Recast the data below, everything from "Where should I click to: Click the 数据库" down to "Action: pos(509,39)", as a two-column CSV with the headers instruction and response. Give one row for each, with its text and its answer each in a single quoted field and line breaks replaced by spaces.

■ ■ ■

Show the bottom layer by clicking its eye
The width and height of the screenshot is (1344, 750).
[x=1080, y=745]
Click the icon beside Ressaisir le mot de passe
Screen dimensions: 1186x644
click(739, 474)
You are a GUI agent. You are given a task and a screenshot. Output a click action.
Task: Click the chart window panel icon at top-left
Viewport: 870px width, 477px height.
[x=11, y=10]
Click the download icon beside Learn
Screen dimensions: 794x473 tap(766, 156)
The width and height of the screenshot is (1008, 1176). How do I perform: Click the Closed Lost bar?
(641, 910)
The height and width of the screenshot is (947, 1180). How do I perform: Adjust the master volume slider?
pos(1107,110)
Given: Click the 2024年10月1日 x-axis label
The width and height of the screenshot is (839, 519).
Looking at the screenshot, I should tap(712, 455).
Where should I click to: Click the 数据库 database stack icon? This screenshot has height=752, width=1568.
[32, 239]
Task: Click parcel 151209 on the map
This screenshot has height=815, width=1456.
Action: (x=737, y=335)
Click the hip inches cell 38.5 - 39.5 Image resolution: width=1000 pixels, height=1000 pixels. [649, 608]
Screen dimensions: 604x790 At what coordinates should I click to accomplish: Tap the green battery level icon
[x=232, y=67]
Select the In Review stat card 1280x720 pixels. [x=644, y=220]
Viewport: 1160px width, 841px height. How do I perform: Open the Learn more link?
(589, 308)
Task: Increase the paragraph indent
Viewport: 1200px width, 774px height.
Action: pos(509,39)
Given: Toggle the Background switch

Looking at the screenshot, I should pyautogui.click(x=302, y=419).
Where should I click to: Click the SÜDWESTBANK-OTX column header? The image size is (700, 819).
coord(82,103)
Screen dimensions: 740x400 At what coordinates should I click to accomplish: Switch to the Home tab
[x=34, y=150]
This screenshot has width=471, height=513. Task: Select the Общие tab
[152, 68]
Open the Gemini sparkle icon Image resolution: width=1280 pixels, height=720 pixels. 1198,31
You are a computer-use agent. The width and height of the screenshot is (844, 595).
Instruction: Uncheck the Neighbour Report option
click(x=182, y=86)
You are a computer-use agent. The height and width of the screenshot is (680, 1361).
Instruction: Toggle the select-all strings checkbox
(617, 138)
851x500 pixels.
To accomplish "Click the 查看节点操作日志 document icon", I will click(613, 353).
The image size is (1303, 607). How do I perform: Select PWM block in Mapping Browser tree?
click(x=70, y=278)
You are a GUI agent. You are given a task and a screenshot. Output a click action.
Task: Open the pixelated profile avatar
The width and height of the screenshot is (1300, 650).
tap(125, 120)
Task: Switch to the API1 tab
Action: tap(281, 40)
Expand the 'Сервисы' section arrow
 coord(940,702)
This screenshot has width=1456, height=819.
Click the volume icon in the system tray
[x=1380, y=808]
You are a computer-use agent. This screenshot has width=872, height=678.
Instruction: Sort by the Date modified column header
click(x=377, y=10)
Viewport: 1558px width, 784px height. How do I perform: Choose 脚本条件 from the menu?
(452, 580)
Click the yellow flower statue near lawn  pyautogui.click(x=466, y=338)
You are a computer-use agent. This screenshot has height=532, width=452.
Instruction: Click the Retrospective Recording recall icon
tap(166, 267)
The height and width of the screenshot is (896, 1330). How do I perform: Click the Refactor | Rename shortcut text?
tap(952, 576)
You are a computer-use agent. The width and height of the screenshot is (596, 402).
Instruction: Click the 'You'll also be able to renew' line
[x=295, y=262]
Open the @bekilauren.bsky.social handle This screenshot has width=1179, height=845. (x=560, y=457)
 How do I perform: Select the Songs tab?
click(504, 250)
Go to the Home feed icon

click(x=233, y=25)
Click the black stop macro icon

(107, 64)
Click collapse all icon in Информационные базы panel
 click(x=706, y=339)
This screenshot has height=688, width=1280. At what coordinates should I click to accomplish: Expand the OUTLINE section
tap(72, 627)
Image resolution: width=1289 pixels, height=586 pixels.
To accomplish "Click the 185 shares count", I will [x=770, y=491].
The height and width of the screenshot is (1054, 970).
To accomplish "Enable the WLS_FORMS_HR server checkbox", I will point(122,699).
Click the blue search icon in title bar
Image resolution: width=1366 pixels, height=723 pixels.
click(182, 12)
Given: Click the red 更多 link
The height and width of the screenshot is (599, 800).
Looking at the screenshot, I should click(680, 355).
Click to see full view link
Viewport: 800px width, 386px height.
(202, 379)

■ ■ ■

### Solution below
instruction,response
"Where should I click to: Click the 数据库 database stack icon? This screenshot has height=752, width=1568.","[32, 239]"
"Task: Click parcel 151209 on the map This screenshot has height=815, width=1456.","Action: (x=737, y=335)"
"Click the hip inches cell 38.5 - 39.5 Image resolution: width=1000 pixels, height=1000 pixels.","[649, 608]"
"Screen dimensions: 604x790 At what coordinates should I click to accomplish: Tap the green battery level icon","[x=232, y=67]"
"Select the In Review stat card 1280x720 pixels.","[x=644, y=220]"
"Viewport: 1160px width, 841px height. How do I perform: Open the Learn more link?","(589, 308)"
"Task: Increase the paragraph indent Viewport: 1200px width, 774px height.","Action: pos(509,39)"